→ **What the exercise asks**
Please restate, exactly as written, the lines running from the beginning of the material through the line that has "Click the cze" in it.

→ **Dataset records**
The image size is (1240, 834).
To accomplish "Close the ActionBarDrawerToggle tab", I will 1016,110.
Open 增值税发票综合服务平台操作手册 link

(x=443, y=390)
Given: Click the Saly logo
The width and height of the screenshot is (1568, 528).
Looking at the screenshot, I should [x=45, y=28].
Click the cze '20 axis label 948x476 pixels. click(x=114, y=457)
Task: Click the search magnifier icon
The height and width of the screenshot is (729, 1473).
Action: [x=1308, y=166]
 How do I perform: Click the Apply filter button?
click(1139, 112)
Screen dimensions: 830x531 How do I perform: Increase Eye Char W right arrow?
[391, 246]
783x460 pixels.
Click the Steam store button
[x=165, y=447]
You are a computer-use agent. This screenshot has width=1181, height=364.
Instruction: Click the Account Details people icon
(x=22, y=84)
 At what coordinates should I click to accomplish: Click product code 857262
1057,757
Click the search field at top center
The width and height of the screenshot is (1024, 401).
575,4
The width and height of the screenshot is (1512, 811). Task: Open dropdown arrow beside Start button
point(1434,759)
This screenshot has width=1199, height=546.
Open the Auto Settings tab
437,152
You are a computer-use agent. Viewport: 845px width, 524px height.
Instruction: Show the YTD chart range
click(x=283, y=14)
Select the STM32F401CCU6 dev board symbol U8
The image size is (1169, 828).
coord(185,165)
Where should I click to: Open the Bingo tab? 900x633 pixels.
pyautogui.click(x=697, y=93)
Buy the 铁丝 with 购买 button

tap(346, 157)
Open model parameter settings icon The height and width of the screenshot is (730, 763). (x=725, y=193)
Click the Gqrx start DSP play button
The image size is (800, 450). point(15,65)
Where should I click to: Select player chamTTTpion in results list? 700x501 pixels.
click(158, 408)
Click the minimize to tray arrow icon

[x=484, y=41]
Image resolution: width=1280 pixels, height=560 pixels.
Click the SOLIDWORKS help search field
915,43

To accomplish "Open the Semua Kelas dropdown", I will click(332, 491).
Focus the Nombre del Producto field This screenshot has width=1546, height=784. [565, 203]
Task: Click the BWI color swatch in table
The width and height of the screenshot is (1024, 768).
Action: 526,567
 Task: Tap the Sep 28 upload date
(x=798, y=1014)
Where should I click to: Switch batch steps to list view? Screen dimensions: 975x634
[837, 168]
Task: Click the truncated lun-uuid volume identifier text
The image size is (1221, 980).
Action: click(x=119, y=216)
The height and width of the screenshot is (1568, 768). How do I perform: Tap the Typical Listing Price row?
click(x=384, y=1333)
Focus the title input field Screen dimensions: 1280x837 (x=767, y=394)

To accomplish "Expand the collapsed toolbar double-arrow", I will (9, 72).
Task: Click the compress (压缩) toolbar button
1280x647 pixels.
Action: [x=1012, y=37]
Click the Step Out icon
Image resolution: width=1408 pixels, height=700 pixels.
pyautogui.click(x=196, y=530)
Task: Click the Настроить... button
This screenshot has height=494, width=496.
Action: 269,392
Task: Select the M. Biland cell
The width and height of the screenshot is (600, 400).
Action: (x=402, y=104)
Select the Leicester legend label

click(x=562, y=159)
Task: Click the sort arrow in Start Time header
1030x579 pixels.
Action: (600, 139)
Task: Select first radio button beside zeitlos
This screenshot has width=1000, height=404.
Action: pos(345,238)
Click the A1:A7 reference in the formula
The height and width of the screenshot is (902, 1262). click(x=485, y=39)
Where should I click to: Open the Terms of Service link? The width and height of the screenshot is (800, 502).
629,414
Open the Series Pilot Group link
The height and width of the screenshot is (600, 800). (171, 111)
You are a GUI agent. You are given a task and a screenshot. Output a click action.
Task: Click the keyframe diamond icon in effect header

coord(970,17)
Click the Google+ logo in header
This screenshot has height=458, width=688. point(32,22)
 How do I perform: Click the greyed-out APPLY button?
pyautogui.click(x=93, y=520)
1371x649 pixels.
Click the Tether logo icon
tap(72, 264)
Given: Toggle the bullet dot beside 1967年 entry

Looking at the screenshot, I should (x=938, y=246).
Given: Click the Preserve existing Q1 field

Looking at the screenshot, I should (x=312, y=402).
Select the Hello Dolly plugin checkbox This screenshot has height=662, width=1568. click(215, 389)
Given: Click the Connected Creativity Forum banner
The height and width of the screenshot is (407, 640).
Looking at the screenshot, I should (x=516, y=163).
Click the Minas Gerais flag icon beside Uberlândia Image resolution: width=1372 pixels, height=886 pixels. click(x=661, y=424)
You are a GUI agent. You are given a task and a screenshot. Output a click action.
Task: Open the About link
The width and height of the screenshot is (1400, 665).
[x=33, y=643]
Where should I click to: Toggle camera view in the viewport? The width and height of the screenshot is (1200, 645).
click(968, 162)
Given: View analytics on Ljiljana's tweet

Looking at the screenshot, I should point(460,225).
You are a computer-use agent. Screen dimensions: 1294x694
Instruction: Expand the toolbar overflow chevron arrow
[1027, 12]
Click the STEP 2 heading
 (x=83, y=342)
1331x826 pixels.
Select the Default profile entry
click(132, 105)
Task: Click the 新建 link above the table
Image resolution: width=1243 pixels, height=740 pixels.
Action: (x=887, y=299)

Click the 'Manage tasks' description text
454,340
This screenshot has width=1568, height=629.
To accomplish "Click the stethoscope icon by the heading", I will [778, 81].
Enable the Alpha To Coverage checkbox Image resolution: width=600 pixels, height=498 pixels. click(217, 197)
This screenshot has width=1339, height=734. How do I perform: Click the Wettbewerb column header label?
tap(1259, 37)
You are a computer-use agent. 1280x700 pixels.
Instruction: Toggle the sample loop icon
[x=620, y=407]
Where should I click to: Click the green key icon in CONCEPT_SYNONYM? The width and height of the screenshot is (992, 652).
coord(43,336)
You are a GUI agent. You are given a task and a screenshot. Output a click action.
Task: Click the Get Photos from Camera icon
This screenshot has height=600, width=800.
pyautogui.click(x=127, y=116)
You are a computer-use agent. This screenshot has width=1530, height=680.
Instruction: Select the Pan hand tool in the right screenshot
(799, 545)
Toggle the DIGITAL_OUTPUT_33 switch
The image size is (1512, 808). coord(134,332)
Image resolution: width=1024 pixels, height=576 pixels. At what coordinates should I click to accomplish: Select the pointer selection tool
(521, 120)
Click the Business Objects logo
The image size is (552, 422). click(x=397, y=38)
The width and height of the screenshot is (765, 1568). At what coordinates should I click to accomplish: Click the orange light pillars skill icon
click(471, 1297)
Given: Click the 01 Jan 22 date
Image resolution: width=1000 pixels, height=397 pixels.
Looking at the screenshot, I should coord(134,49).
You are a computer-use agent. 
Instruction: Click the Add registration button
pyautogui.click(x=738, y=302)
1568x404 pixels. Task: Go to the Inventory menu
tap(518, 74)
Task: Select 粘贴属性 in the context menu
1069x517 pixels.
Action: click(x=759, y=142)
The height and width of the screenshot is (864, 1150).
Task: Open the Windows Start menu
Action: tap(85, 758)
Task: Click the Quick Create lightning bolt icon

→ **Response below**
The image size is (1240, 834).
To accomplish "Close the ActionBarDrawerToggle tab", I will 1016,110.
Open 增值税发票综合服务平台操作手册 link

(x=443, y=390)
Given: Click the Saly logo
The width and height of the screenshot is (1568, 528).
Looking at the screenshot, I should [x=45, y=28].
Click the cze '20 axis label 948x476 pixels. click(x=114, y=457)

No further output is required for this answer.